Task directions: Everything in the records below except the pictures must be written out exactly.

Listed records:
::::::::::

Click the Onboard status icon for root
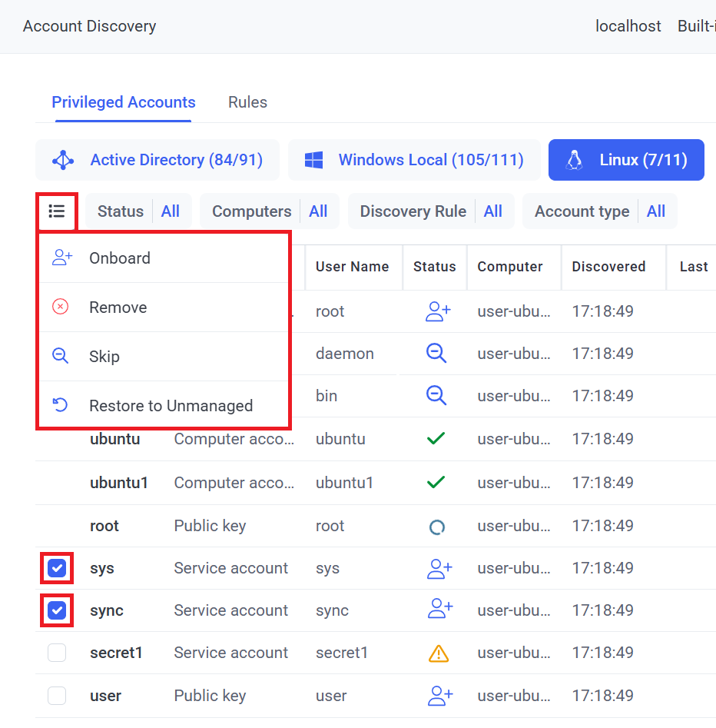The height and width of the screenshot is (728, 716). [x=438, y=311]
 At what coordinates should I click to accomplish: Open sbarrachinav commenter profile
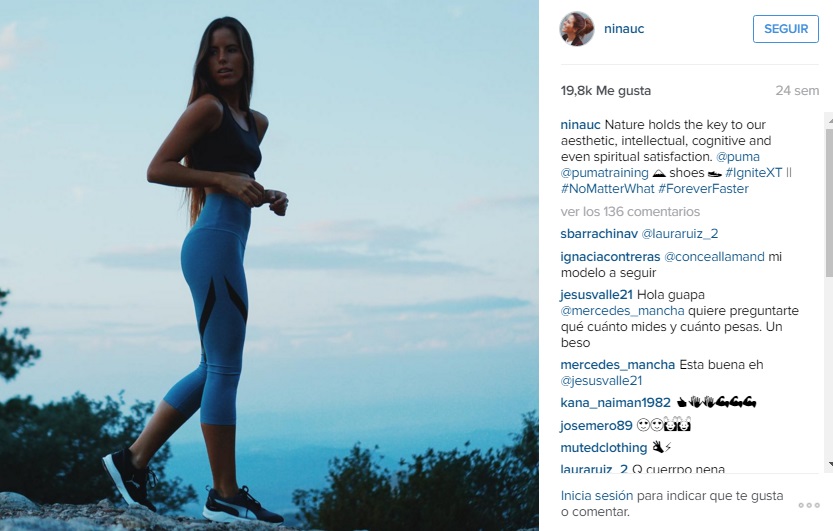click(x=599, y=234)
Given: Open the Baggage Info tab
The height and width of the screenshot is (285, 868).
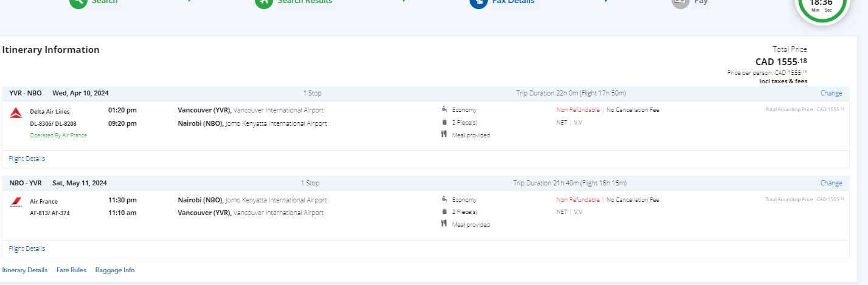Looking at the screenshot, I should (115, 270).
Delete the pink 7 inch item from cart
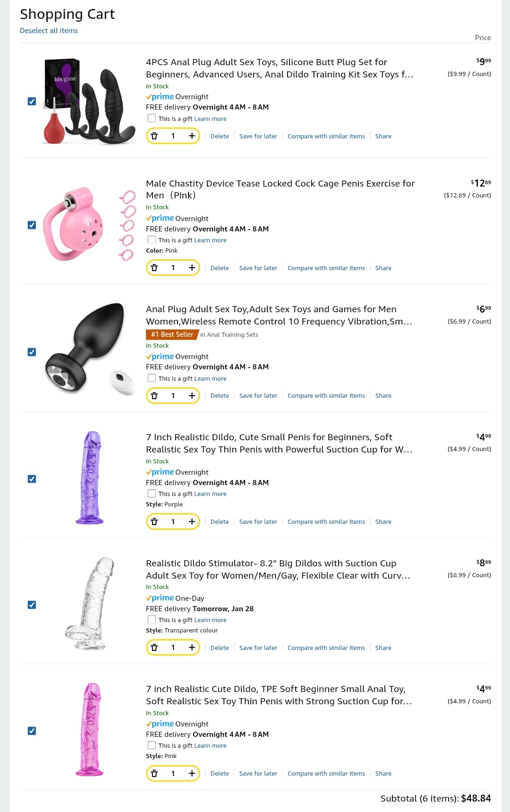The height and width of the screenshot is (812, 510). pos(220,773)
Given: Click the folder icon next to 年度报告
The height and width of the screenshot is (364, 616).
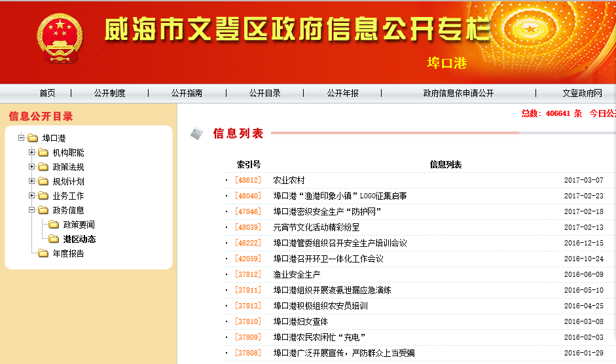Looking at the screenshot, I should pyautogui.click(x=43, y=253).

::::::::::

Response to this exercise:
Click the Onboard status icon for root
The height and width of the screenshot is (728, 716). [x=438, y=311]
 At what coordinates should I click to accomplish: Open sbarrachinav commenter profile
click(x=599, y=234)
Given: Open the Baggage Info tab
The height and width of the screenshot is (285, 868).
Looking at the screenshot, I should (115, 270).
Delete the pink 7 inch item from cart
The height and width of the screenshot is (812, 510). pos(220,773)
Given: Click the folder icon next to 年度报告
The height and width of the screenshot is (364, 616).
Looking at the screenshot, I should pyautogui.click(x=43, y=253).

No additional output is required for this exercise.